Hints for an upscale restaurant with a voluminous wine list:
The wine "catalogue" is brought to your table and your first thought is, "Is there a Cliff's Notes version of this encyclopedia of fruit of the vine? You pass trying to figure it all out by choosing a $10 glass of wine you "think" you may have heard of.
Trying to keep this brief but meaningful here are some rules of thumb:
1. decide--if you can--whether you might want, red, white, rosé or sparkling.
2. If you have a preference for a particular country, look for such a highlight.
--You're narrowing the mysteries down--
3. *In a list of wines, the better "value" wines tend to be listed in the middle!
--Better value means the markup is less than on other wines.--
4. I have found that most "nicer" restaurants that have a "designated wine person" are excited to make a recommendation for you base on what you tell them.
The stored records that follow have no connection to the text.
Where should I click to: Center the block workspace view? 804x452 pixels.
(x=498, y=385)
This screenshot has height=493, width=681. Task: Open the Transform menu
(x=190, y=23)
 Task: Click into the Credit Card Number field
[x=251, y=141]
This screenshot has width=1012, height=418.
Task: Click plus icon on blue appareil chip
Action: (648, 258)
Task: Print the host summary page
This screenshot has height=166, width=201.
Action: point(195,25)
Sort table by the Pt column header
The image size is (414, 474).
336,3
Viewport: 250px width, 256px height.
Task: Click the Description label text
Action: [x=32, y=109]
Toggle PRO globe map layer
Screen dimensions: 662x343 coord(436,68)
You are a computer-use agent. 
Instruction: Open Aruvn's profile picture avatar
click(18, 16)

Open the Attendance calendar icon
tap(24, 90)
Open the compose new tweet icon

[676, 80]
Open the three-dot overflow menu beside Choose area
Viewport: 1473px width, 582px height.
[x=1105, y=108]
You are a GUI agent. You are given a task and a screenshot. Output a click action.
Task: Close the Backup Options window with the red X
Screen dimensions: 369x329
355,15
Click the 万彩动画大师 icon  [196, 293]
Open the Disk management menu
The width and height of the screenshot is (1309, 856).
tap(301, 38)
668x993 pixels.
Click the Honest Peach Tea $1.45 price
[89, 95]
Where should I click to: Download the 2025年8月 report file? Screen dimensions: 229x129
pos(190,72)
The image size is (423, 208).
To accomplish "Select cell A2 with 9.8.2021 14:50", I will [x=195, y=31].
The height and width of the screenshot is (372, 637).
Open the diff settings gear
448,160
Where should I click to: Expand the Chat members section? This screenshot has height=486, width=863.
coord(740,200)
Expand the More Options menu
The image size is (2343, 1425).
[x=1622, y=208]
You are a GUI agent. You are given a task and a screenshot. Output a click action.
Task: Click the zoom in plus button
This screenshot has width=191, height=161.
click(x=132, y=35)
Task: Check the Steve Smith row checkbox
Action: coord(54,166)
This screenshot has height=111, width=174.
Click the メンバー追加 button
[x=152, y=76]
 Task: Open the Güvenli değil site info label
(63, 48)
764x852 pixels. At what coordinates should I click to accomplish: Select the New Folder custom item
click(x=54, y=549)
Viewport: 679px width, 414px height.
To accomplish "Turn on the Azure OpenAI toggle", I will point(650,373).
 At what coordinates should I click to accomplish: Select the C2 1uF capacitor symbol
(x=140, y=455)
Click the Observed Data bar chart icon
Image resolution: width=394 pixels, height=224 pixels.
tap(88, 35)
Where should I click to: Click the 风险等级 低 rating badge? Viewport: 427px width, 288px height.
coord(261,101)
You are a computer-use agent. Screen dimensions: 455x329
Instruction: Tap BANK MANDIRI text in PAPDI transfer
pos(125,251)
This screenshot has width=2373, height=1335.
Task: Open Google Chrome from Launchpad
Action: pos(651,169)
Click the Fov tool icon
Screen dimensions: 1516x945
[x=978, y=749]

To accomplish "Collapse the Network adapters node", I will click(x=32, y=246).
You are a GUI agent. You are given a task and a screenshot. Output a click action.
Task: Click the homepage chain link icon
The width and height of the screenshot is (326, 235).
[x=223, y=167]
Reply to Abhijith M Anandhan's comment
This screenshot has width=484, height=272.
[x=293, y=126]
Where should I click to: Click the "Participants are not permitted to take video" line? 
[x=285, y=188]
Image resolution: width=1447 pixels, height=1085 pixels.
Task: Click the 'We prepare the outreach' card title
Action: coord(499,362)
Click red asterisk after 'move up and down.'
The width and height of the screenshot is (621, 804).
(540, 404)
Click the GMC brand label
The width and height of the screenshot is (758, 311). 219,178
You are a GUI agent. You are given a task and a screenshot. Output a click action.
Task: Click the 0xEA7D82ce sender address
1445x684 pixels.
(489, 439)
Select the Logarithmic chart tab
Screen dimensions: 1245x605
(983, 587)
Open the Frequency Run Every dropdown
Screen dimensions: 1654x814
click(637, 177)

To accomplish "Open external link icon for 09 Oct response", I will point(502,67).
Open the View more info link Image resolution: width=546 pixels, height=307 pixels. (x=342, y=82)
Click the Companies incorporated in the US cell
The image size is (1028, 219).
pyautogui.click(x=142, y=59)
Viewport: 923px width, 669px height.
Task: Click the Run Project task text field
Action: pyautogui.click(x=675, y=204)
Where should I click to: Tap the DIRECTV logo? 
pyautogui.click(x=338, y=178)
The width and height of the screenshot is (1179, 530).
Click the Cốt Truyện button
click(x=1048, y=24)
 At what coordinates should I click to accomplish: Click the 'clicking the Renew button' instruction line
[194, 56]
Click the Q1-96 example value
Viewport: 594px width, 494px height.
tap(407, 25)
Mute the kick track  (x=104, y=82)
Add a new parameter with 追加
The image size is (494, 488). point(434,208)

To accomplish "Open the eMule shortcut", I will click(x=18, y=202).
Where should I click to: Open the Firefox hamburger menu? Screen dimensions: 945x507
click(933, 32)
Be honest about your wine IQ, tell them your price range (speaking of by the bottle here) and I have always been impressed how well they do!
Hints for a routine, limited wine list in a "normal" restaurant:
Look at the price of your wine by the bottle versus by the glass (if offered). Wine by the glass is PRICEY! A bottle (750ml) of wine yields 5- 4 ounce pours or 4-5 ounce pours. So if you are planning to have two glasses of wine each for you and your company, do the math! A $32 bottle of wine, is cheaper than buying 4 glasses of the same wine for $9 a glass.
Another rule of thumb is that a bottle of wine that costs double what you could buy the wine for in a store is a pretty decent value! Restaurants make big money off their alcohol sales sometimes pushing their markup to 150% over retail.
Needless to say, I rarely buy wine when I go out to eat. I can't stand being gouged, paying for 1 glass of wine for what I KNOW I could buy the whole bottle for from my local supermarket!